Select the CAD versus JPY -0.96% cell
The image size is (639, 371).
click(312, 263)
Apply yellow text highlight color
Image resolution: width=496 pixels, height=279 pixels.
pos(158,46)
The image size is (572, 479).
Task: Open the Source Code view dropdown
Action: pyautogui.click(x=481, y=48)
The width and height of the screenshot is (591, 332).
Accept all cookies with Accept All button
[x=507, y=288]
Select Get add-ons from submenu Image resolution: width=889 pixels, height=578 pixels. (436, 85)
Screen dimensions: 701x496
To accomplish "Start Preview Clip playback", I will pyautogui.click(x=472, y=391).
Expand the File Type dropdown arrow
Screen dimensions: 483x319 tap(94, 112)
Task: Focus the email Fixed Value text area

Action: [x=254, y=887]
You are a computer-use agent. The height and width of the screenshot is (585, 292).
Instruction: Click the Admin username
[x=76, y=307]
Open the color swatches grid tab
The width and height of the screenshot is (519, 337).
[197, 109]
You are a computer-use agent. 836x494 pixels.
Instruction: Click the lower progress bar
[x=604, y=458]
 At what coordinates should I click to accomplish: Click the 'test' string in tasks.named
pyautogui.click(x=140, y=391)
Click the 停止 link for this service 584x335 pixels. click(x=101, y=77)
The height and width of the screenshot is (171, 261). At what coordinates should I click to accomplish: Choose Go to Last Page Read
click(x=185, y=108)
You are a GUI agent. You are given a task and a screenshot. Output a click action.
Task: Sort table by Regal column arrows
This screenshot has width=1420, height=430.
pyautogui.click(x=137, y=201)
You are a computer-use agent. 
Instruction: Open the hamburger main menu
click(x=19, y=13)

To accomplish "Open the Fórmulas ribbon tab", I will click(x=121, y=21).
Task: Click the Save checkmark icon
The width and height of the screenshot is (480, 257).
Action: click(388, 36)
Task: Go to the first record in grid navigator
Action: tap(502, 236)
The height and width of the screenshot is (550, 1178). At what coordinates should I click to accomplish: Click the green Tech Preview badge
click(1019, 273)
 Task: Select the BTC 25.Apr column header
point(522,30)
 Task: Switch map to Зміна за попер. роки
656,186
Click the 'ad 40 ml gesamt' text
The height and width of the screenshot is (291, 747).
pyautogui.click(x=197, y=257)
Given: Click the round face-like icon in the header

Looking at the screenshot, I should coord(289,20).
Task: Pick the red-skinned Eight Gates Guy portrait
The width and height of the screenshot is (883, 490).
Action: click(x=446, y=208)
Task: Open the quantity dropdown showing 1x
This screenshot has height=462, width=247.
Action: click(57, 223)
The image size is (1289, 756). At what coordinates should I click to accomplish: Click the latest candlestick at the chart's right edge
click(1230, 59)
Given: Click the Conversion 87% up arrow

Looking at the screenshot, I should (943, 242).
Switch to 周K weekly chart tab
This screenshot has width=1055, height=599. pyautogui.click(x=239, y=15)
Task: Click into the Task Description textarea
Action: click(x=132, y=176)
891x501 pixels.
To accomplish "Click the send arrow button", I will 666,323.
--------------------------------
» **WORK INSTRUCTION**: Every entry above has to be returned exactly as written.

» **OUTPUT**:
Select the CAD versus JPY -0.96% cell
The image size is (639, 371).
click(312, 263)
Apply yellow text highlight color
Image resolution: width=496 pixels, height=279 pixels.
pos(158,46)
The image size is (572, 479).
Task: Open the Source Code view dropdown
Action: pyautogui.click(x=481, y=48)
The width and height of the screenshot is (591, 332).
Accept all cookies with Accept All button
[x=507, y=288]
Select Get add-ons from submenu Image resolution: width=889 pixels, height=578 pixels. (436, 85)
Screen dimensions: 701x496
To accomplish "Start Preview Clip playback", I will pyautogui.click(x=472, y=391).
Expand the File Type dropdown arrow
Screen dimensions: 483x319 tap(94, 112)
Task: Focus the email Fixed Value text area

Action: [x=254, y=887]
You are a computer-use agent. The height and width of the screenshot is (585, 292).
Instruction: Click the Admin username
[x=76, y=307]
Open the color swatches grid tab
The width and height of the screenshot is (519, 337).
[197, 109]
You are a computer-use agent. 836x494 pixels.
Instruction: Click the lower progress bar
[x=604, y=458]
 At what coordinates should I click to accomplish: Click the 'test' string in tasks.named
pyautogui.click(x=140, y=391)
Click the 停止 link for this service 584x335 pixels. click(x=101, y=77)
The height and width of the screenshot is (171, 261). At what coordinates should I click to accomplish: Choose Go to Last Page Read
click(x=185, y=108)
You are a GUI agent. You are given a task and a screenshot. Output a click action.
Task: Sort table by Regal column arrows
This screenshot has width=1420, height=430.
pyautogui.click(x=137, y=201)
You are a computer-use agent. 
Instruction: Open the hamburger main menu
click(x=19, y=13)

To accomplish "Open the Fórmulas ribbon tab", I will click(x=121, y=21).
Task: Click the Save checkmark icon
The width and height of the screenshot is (480, 257).
Action: click(388, 36)
Task: Go to the first record in grid navigator
Action: tap(502, 236)
The height and width of the screenshot is (550, 1178). At what coordinates should I click to accomplish: Click the green Tech Preview badge
click(1019, 273)
 Task: Select the BTC 25.Apr column header
point(522,30)
 Task: Switch map to Зміна за попер. роки
656,186
Click the 'ad 40 ml gesamt' text
The height and width of the screenshot is (291, 747).
pyautogui.click(x=197, y=257)
Given: Click the round face-like icon in the header

Looking at the screenshot, I should coord(289,20).
Task: Pick the red-skinned Eight Gates Guy portrait
The width and height of the screenshot is (883, 490).
Action: click(x=446, y=208)
Task: Open the quantity dropdown showing 1x
This screenshot has height=462, width=247.
Action: click(57, 223)
The image size is (1289, 756). At what coordinates should I click to accomplish: Click the latest candlestick at the chart's right edge
click(1230, 59)
Given: Click the Conversion 87% up arrow

Looking at the screenshot, I should (943, 242).
Switch to 周K weekly chart tab
This screenshot has width=1055, height=599. pyautogui.click(x=239, y=15)
Task: Click into the Task Description textarea
Action: click(x=132, y=176)
891x501 pixels.
To accomplish "Click the send arrow button", I will 666,323.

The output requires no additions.